EXTRACTED MATERIAL below:
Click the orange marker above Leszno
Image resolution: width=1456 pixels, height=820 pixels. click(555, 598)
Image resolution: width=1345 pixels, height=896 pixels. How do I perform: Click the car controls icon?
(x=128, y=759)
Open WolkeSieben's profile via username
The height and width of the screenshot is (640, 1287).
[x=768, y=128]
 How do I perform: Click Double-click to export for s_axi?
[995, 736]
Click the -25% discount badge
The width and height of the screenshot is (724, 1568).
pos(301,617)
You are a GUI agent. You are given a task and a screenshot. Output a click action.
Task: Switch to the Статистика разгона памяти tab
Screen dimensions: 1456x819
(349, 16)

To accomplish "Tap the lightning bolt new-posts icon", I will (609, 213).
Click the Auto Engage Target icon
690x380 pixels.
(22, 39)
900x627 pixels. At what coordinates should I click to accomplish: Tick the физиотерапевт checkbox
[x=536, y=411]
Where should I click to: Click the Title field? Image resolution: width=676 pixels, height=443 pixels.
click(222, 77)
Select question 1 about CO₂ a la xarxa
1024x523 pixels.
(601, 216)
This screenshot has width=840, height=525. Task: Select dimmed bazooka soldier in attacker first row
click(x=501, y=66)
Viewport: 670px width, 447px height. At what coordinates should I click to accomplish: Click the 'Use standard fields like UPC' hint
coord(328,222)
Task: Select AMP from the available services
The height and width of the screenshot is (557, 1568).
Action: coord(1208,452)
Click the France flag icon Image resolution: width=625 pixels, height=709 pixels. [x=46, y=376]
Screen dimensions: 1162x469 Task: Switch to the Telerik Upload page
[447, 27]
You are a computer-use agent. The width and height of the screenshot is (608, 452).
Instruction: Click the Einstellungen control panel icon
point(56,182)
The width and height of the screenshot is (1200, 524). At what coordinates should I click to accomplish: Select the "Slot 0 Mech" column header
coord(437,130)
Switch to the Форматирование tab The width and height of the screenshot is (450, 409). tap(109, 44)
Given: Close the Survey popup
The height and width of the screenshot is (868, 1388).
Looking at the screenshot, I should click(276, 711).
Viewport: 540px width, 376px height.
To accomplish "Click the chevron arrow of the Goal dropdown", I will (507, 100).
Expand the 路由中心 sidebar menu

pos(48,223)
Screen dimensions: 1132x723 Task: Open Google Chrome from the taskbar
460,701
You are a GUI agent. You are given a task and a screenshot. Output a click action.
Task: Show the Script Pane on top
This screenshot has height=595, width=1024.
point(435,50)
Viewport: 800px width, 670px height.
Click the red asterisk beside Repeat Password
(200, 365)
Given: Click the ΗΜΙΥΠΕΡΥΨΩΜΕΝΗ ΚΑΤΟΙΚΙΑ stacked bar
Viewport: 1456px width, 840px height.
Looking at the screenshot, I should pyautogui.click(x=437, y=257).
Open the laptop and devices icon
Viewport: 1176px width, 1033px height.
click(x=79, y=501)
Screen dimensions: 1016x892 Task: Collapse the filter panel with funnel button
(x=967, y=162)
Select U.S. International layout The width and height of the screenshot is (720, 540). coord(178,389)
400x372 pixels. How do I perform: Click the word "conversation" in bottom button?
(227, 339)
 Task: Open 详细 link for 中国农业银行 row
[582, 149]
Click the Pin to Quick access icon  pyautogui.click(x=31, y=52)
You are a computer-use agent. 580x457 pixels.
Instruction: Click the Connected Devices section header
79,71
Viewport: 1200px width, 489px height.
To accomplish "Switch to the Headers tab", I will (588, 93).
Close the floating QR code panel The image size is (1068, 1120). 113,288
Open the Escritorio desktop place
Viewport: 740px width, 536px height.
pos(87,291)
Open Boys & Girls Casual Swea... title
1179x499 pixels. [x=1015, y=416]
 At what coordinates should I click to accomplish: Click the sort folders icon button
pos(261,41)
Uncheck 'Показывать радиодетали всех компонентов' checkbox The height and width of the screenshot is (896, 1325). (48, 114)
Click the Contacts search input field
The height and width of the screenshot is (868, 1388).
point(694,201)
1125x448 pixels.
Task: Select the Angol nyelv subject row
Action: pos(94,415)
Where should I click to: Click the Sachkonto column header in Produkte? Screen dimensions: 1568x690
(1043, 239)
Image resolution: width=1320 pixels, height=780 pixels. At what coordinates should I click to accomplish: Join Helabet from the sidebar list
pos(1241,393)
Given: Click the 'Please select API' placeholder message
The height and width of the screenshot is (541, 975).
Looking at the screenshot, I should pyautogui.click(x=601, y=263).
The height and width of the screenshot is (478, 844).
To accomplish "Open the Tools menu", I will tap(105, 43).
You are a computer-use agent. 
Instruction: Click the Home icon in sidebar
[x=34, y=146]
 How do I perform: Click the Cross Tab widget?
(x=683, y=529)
End of EXTRACTED MATERIAL.
EXERCISE DETAILS
Return only and exactly the lines from the one that contains "Viewport: 740px width, 536px height." through the final line of the material above.

OUTPUT FOR THIS EXERCISE
Viewport: 740px width, 536px height.
pos(87,291)
Open Boys & Girls Casual Swea... title
1179x499 pixels. [x=1015, y=416]
 At what coordinates should I click to accomplish: Click the sort folders icon button
pos(261,41)
Uncheck 'Показывать радиодетали всех компонентов' checkbox The height and width of the screenshot is (896, 1325). (48, 114)
Click the Contacts search input field
The height and width of the screenshot is (868, 1388).
point(694,201)
1125x448 pixels.
Task: Select the Angol nyelv subject row
Action: pos(94,415)
Where should I click to: Click the Sachkonto column header in Produkte? Screen dimensions: 1568x690
(1043, 239)
Image resolution: width=1320 pixels, height=780 pixels. At what coordinates should I click to accomplish: Join Helabet from the sidebar list
pos(1241,393)
Given: Click the 'Please select API' placeholder message
The height and width of the screenshot is (541, 975).
Looking at the screenshot, I should pyautogui.click(x=601, y=263).
The height and width of the screenshot is (478, 844).
To accomplish "Open the Tools menu", I will tap(105, 43).
You are a computer-use agent. 
Instruction: Click the Home icon in sidebar
[x=34, y=146]
 How do I perform: Click the Cross Tab widget?
(x=683, y=529)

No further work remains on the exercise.